(SUPPLIED RECORDS begins)
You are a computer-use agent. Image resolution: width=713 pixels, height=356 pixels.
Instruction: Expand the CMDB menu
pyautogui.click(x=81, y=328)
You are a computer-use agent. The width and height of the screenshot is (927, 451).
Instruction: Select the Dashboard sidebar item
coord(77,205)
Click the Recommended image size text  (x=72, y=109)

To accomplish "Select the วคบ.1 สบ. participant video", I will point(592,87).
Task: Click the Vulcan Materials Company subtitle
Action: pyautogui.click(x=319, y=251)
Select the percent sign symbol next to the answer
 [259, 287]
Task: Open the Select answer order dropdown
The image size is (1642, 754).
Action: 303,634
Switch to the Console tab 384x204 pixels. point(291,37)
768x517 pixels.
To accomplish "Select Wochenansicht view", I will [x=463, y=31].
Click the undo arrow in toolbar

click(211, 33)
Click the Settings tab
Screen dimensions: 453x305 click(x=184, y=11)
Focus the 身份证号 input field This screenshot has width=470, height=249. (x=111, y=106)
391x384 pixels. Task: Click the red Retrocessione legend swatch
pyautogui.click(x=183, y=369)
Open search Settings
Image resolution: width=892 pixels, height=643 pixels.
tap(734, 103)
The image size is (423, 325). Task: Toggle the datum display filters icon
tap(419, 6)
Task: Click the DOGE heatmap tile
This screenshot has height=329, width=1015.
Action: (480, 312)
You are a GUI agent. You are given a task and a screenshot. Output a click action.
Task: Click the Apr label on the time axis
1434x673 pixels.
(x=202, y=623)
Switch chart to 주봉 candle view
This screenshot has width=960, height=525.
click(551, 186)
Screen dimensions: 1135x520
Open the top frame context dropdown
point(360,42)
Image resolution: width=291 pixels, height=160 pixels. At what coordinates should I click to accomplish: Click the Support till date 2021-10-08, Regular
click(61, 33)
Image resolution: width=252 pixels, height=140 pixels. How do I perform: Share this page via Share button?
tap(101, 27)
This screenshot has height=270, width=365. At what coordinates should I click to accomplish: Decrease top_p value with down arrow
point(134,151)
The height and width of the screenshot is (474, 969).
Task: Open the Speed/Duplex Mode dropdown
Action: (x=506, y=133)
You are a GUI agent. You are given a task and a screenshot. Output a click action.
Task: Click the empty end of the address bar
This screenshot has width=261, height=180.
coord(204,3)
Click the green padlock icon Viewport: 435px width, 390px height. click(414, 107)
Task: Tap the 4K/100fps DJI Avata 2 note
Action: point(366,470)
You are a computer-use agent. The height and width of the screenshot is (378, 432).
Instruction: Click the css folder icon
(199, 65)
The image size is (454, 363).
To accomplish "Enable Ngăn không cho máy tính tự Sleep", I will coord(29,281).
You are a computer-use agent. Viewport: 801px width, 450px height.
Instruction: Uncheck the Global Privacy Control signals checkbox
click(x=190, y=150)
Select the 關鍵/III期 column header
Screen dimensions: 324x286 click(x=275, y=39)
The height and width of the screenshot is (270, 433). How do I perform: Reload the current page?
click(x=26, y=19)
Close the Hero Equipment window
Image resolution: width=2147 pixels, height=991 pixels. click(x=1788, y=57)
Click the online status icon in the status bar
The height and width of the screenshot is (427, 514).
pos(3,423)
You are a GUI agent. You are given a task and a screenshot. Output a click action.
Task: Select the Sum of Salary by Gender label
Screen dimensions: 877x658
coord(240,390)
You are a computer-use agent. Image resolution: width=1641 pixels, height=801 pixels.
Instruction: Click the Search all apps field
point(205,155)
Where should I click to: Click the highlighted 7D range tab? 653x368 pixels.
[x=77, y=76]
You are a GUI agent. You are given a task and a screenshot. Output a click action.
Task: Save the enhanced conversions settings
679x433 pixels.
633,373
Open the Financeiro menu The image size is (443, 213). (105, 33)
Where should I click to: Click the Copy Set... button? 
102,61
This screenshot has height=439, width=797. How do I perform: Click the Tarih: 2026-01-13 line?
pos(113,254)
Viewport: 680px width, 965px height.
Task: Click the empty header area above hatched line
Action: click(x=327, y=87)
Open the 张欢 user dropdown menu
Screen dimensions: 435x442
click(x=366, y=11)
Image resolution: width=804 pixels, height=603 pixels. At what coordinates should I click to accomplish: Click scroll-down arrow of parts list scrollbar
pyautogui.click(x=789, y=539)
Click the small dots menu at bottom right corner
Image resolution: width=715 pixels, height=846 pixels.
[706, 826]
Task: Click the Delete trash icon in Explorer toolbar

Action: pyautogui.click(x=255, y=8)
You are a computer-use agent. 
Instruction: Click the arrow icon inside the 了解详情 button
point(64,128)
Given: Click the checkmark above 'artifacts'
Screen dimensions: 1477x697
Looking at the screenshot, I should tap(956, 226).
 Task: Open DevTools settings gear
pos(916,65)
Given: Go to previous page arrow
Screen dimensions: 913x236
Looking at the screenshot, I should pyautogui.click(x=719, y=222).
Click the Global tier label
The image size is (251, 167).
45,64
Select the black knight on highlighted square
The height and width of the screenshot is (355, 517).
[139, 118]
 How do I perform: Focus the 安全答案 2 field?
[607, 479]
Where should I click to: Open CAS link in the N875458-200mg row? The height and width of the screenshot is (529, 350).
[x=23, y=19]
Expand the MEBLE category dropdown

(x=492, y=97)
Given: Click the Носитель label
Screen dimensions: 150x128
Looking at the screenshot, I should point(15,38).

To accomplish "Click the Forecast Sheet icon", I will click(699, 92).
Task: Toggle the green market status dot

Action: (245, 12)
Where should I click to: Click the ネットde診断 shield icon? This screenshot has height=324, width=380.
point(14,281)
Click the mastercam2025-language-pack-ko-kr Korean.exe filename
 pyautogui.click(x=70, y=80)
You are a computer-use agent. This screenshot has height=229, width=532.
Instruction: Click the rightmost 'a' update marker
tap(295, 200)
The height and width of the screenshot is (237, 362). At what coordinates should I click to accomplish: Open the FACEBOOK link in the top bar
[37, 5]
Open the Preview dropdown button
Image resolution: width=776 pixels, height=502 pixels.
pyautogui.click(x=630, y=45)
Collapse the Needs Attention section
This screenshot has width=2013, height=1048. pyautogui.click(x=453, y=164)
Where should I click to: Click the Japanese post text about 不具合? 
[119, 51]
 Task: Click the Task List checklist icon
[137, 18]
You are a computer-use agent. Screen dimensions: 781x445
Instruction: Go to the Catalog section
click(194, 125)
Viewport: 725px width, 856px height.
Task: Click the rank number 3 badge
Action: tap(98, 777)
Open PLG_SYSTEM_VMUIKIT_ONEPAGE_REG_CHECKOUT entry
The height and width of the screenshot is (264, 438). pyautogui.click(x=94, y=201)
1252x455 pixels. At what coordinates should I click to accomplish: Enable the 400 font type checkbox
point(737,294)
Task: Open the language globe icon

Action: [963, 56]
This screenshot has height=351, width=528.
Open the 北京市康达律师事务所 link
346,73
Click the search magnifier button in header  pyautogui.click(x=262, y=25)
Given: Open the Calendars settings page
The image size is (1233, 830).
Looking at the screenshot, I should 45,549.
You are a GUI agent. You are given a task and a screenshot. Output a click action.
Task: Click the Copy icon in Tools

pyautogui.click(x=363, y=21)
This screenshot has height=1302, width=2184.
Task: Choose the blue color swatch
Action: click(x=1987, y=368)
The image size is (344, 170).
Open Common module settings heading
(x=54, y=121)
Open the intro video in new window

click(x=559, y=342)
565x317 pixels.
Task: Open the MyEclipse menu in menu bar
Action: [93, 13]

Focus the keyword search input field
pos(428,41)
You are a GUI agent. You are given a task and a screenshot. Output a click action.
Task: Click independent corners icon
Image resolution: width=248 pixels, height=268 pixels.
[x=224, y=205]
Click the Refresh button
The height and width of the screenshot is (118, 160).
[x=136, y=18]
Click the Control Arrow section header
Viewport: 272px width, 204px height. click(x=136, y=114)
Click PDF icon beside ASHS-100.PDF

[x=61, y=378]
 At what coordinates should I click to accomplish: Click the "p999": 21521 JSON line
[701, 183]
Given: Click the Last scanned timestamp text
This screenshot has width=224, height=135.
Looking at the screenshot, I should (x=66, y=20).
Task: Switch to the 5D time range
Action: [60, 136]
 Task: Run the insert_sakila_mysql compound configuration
(SUPPLIED RECORDS ends)
EXERCISE DIRECTIONS
Write down exactly the span of lines above from the one containing "Instruction: Expand the CMDB menu" to the one containing "768x517 pixels.", both ends included.

RESULT BELOW
Instruction: Expand the CMDB menu
pyautogui.click(x=81, y=328)
You are a computer-use agent. The width and height of the screenshot is (927, 451).
Instruction: Select the Dashboard sidebar item
coord(77,205)
Click the Recommended image size text  (x=72, y=109)

To accomplish "Select the วคบ.1 สบ. participant video", I will point(592,87).
Task: Click the Vulcan Materials Company subtitle
Action: pyautogui.click(x=319, y=251)
Select the percent sign symbol next to the answer
 [259, 287]
Task: Open the Select answer order dropdown
The image size is (1642, 754).
Action: 303,634
Switch to the Console tab 384x204 pixels. point(291,37)
768x517 pixels.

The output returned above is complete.